Exercise requirements:
A. Reproduce the stretch of the article on breaking Covid-19 transmission chains from "He pointed to" through "Johns Hopkins University.".
B. Translate this sentence from the article on breaking Covid-19 transmission chains into Spanish: "According to Drobac, a lot of the best lessons on how to handle the pandemic had come from Asia."
C. Continue the article on breaking Covid-19 transmission chains from its last sentence.

Source extract:

::::::::::

Governments need to implement three things to break Covid-19’s “chains of transmission” before reopening their economies, a global health expert and physician told CNBC.
Peter Drobac, director of the Skoll Centre for Social Entrepreneurship at Oxford University, warned on Tuesday that easing lockdowns without taking certain action would risk a second surge in coronavirus infections.
Speaking to CNBC’s “Squawk Box Europe,” Drobac — a physician who has also been an assistant professor at Harvard Medical School and co-founded the University of Global Health Equity in Rwanda — suggested three steps governments could take to minimize that risk.
“The way to interrupt (a second surge) is by testing, contact tracing and then being able to isolate and quarantine those who are infected and exposed to break those chains of transmission,” he said. “If you don’t have that infrastructure in place, you’re taking a really significant risk.”
According to Drobac, a lot of the best lessons on how to handle the pandemic had come from Asia.
He pointed to South Korea as an example, which has been widely hailed as a role model for successfully containing its outbreak by instituting widespread testing, intensive contact tracing and quarantine measures. The country, which is slowly reopening its economy, has recorded 10,804 confirmed cases of Covid-19 and 254 deaths from the virus to date, according to data from Johns Hopkins University.
Singapore could also be looked to as an Asian nation that had responded well to the outbreak, Drobac said, although he noted that the country had struggled to contain the virus within its migrant communities. Singapore has reported 19,410 cases of the coronavirus and 18 deaths, according to the Johns Hopkins data.
By comparison, the U.S. has recorded more than 1.1 million cases and almost 69,000 deaths, while the U.K. has reported 191,832 cases more than 32,000 fatalities.
“In Europe, some of the earliest lessons are coming from places like the Czech Republic, Austria and Norway, which had really good success in crushing the curve early and staving off the worst of things,” he told CNBC. “So what we’re seeing is a slightly different approach in lots of different countries that shows there’s not an exact playbook for how exactly to open up.”

::::::::::

Listed entries:
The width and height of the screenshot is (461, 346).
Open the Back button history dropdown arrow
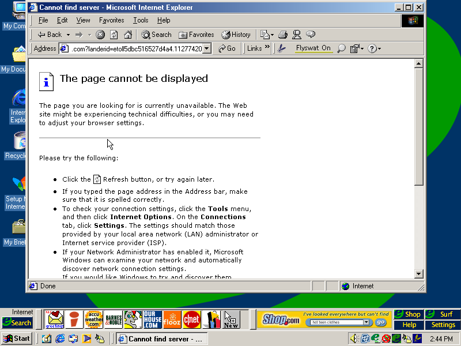pos(68,35)
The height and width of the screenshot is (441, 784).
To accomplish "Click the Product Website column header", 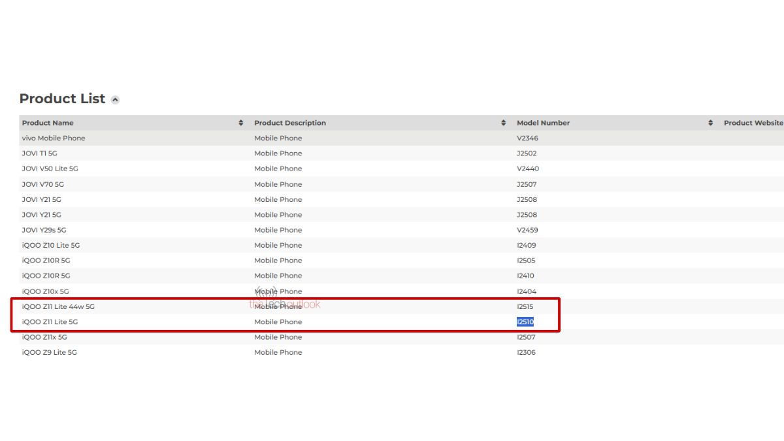I will point(753,123).
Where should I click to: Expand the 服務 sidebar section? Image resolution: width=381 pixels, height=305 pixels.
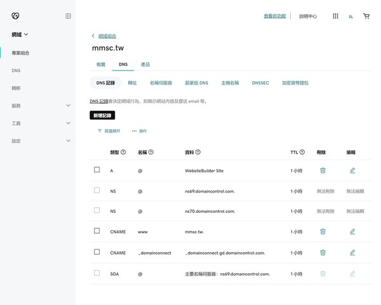click(69, 105)
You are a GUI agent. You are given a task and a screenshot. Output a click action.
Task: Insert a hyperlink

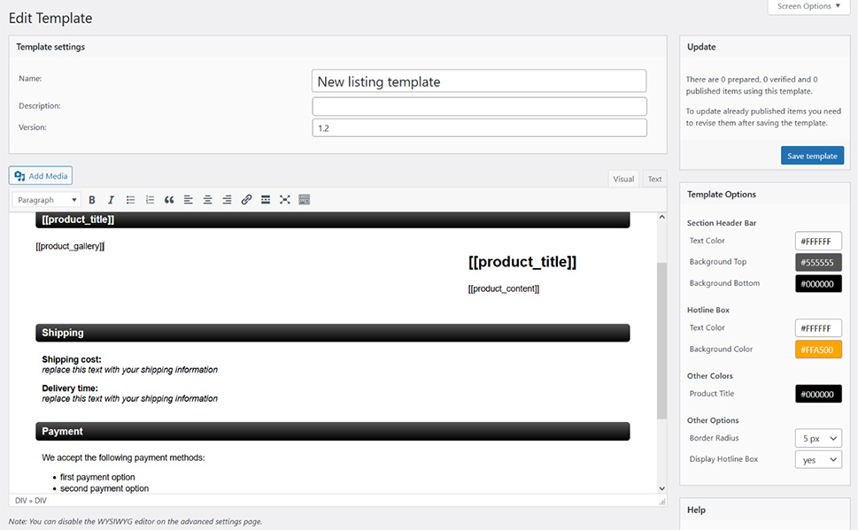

::::::::::

Responses for each task:
A.
He pointed to South Korea as an example, which has been widely hailed as a role model for successfully containing its outbreak by instituting widespread testing, intensive contact tracing and quarantine measures. The country, which is slowly reopening its economy, has recorded 10,804 confirmed cases of Covid-19 and 254 deaths from the virus to date, according to data from Johns Hopkins University.

B. Según Drobac, muchas de las mejores lecciones sobre cómo manejar la pandemia habían venido de Asia.

C.
Global coordination needed
Another hurdle in overcoming the coronavirus pandemic is a lack of cross-border cooperation, Drobac noted.
“Nationalism is not going to solve this problem for any country,” he said. “The virus doesn’t know or care about our borders or politics — so none of us are safe from the virus until all of us are. In the early days of the response, the very country-specific, inward-looking efforts and the competition for testing and PPE was really very concerning.”
However, he said there had been some encouraging news more recently, such as the EU-led videoconference which saw world leaders and international organizations on Monday raise 7.4 billion euros ($8 billion) for global research on Covid-19.
“A number of G-20 countries and others coordinated investments in vaccines, in treatment, in testing — not just the development but also the fair distribution of those things,” Drobac said. “It was a really important step, and we need to see more cooperation like that. It’s worth noting that the U.S. was very visibly absent from that announcement.”
Nationalist approaches to handling the coronavirus crisis have been subjected to criticism since the outbreak began.
Nobel Prize Laureate Jean Tirole told CNBC last month that globalism needed to be protected in order to mitigate the economic shock of the pandemic.
Meanwhile, Mark Malloch-Brown, senior advisor at Eurasia Group, told CNBC in April that the coronavirus crisis lacked a globally spearheaded strategy.
“There’s an awful lot of global leaders that are still acting very selfishly and very nationally,” he said at the time.